Но оказалось, что «мой» значило здесь не меньше «барсучка».

Когда жизнь ненадолго подбрасывала нам помещеньице, она немедленно принималась вить гнездо – подметать, расставлять собственные чашки, накрывать их салфетками… На самый худой конец старалась свить гнездо у меня на голове или на шее – связать мне шапочку или шарф взамен тех, что меня либо старят, либо излишне молодят. Дипломатические усилия, которых мне стоило отбиться от ее подарков, были сравнимы разве что с досадой, которую вызывали у меня ее вечные шпильки по адресу моего шмотья. Пока я наконец не понял, что истинной их мишенью была Катька, ну совершенно не умеющая и не желающая обо мне заботиться. Особенно острая и затяжная борьба у нас завязалась вокруг моих трусов – «семейных», хотя все приличные мужчины уже давно перешли на плавкообразные. «Как я объясню их появление?!» – допытывался я, уже наученный горьким опытом избегать слова «дом». «А что, ты никогда себе трусов не покупаешь?» – «До сих пор не покупал». – «Может, она и на горшок тебя сажает?» Кончилось тем, что я таскал ее трусы в портфеле и перед каждой нашей встречей переодевался в них чуть ли не в лифте.

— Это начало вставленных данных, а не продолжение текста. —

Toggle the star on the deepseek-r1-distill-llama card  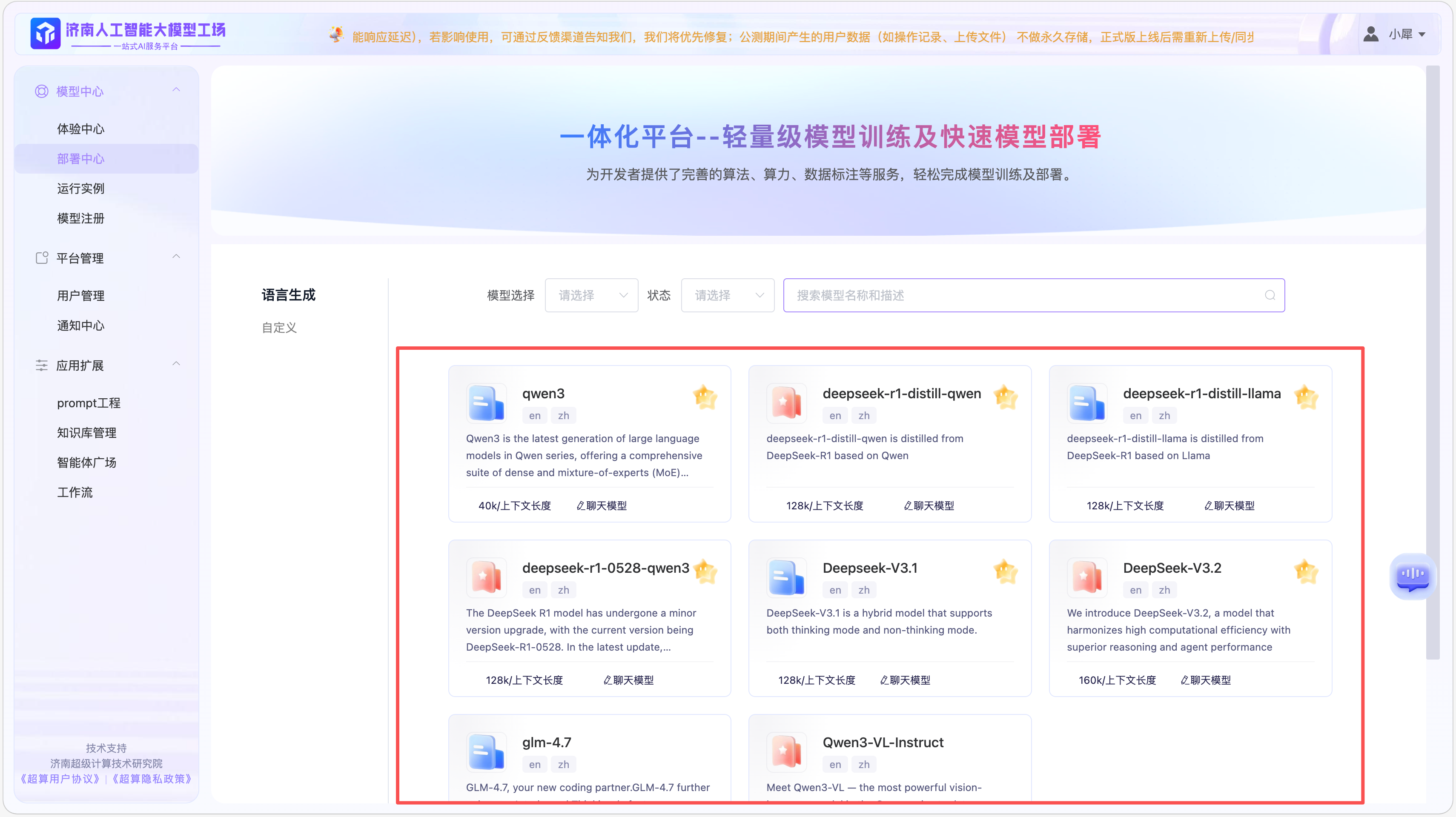[x=1306, y=397]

Мысль, что другая женщина распоряжается моими трусами, ввергала ее в неистовство: она несла невообразимый бред про Катьку, про меня, про всю нашу – нет, только Катькину – родню, каждый обретал устойчивую кличку: «пьяница», «балбес», «потаскуха» – никто из знавших Юлину милую благовоспитанность отродясь бы не поверил, что ее губки способны выговорить этакое. Меня могла взбесить только неправда, так что она и меня доводила до исступления: я даже дважды бил ей морду, притом один раз в общественном месте. В тамбуре электрички – поехали развлекаться, – когда она с раскаленным лицом попыталась выйти на промежуточной платформе, я, чудом удержавшись от полновесного удара кулаком, закатил ей такую пощечину, что она треснулась об пол и не сразу сумела подняться. Отправил в нокдаун…

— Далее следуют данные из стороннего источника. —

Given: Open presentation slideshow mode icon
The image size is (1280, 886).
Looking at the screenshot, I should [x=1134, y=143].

Прожив два дня в мертвенной готовности к чему угодно, я едва не осел на пол, услышав в трубке ее заигрывающий лисий голосок: «Ты еще живой?» Мы обнялись, словно после долгой возвышенной разлуки. Второй раз я подвесил ей слева в ледяной обдуманности: если слова – высшая святыня – для нее ничего не значат, пусть знает, что изводить меня безнаказанно ей больше не удастся, – пускай или терпит, или порывает со мной, раз уж я сам не могу соскочить с этой иглы. «Ах ты!..» – она задохнулась и попыталась что-то… не то хватать меня, не то царапать, но я, понимая, что кара не должна перерасти в равноправную драку, добавил ей справа почти уже от души – у нее ноги слегка взлетели, прежде чем она шлепнулась набок.

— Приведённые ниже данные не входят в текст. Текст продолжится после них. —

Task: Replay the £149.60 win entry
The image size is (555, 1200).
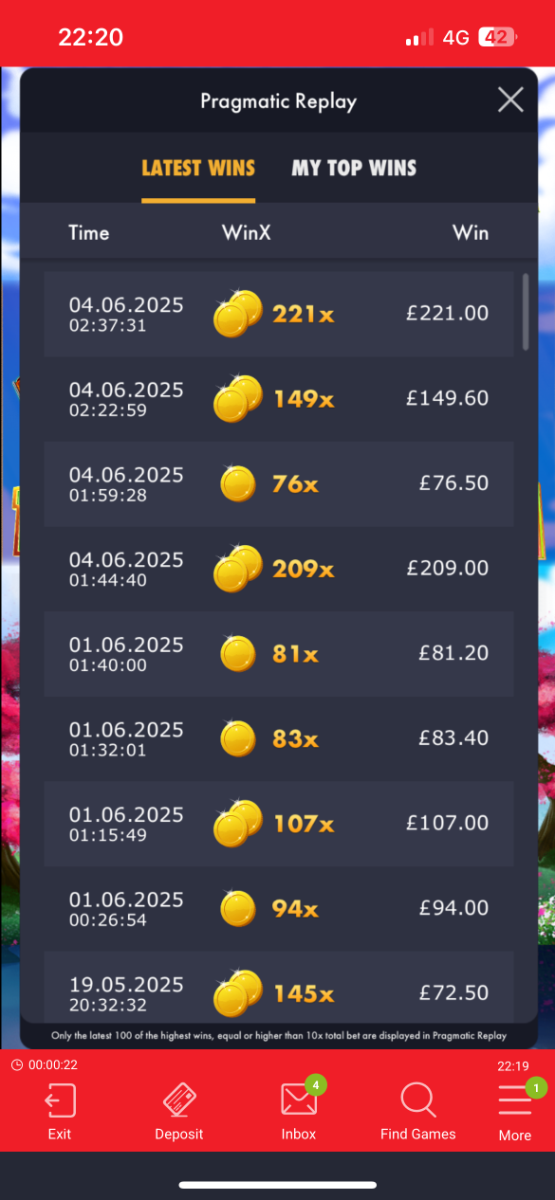Action: tap(279, 399)
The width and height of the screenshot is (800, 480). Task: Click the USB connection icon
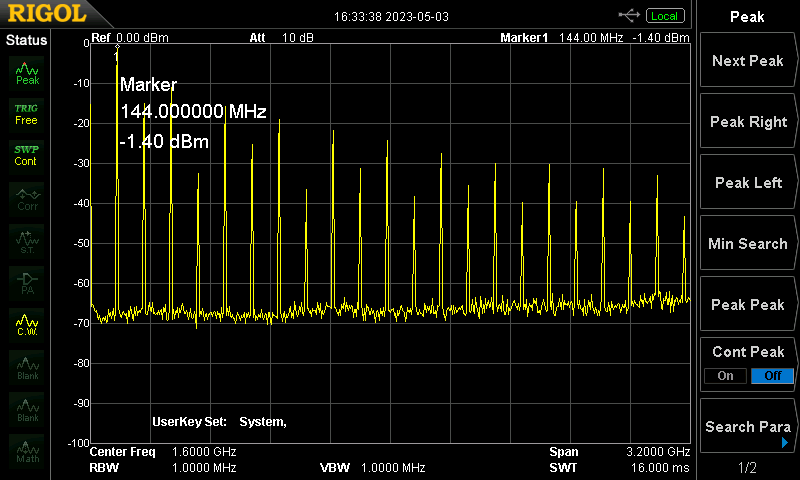[x=630, y=15]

– Убирайся! – Она швырнула мне мои штаны

Застегиваясь в прихожей, я увидел в зеркале свое лицо – совершенно белое и каменно-спокойное. Появилась она, брезгливо, кончиками пальцев неся кулачки моих носков, надменно обронила их к моим ногам и, разрыдавшись, бросилась мне на шею. И я – увы мне – принялся умолять ее, когда ей хочется причинить мне боль, без затей вонзить вилку мне в ляжку или куда ей вздумается, но только не использовать для этого слова.

Разумеется, она не отказалась от единственного своего оружия, но я уже был сломлен – слишком долго мне пришлось сдавленно мычать и мотать головой, чтобы разогнать снова и снова стягивающуюся обратно картину: она, неловко подогнув ноги, лежит на боку, на чужом паркете… С годами – а их много натекло, целая жизнь – я научился не относиться всерьез к ее бешеным словоизвержениям, но не относиться всерьез к словам означает не относиться всерьез и к тому, кто их произносит… Тем не менее я был в шоке, когда она вдруг объявила, что больше не желает переносить нескончаемые унижения. А унижением она считала все: любую случайную встречу со знакомыми на улице, в кино, на выставке – где угодно, кроме, собственно, тех немногих мест, на которые нам выдавали индульгенцию производственные нужды. Помню, как-то мы вырвались в Эстонию, которую тогда использовали «для сеанса», имитируя обладание Западной Европой, – общий вагон, душная тьма, едва разбавленная каким-то каганцом, заходящийся воплем младенец: дура-мамаша потащила в гости «к сестры» – такой же лимитчице – трехмесячную девчушку: сопревшая попка в складочках горела рубином, а эта халда не то что крема – солидола с собой не захватила. Но я, преисполненный неутолимой любви ко всему, что способно жевать и плакать, додумываюсь смазать ее салом от наших бутербродов с ветчиной. Юля с готовностью жертвует бутербродами, но лицо ее делается несчастным: я упомянул «мою» дочку – «сразу понятно, кто я». Но после полусумасшедшего утра в гостях у Андерсена, в какой-то заводской гостинице она с таким азартом вскарабкивалась на меня верхом, попутно отделываясь от голубеньких трикотажных трусиков – не томность, а азарт, будто в какой-нибудь лапте, овладевали ею в наших любовных играх, – что ночной эпизод, казалось, был забыт навсегда, подобно сотням подобных же. Но капли, оказывается, точат и алмаз.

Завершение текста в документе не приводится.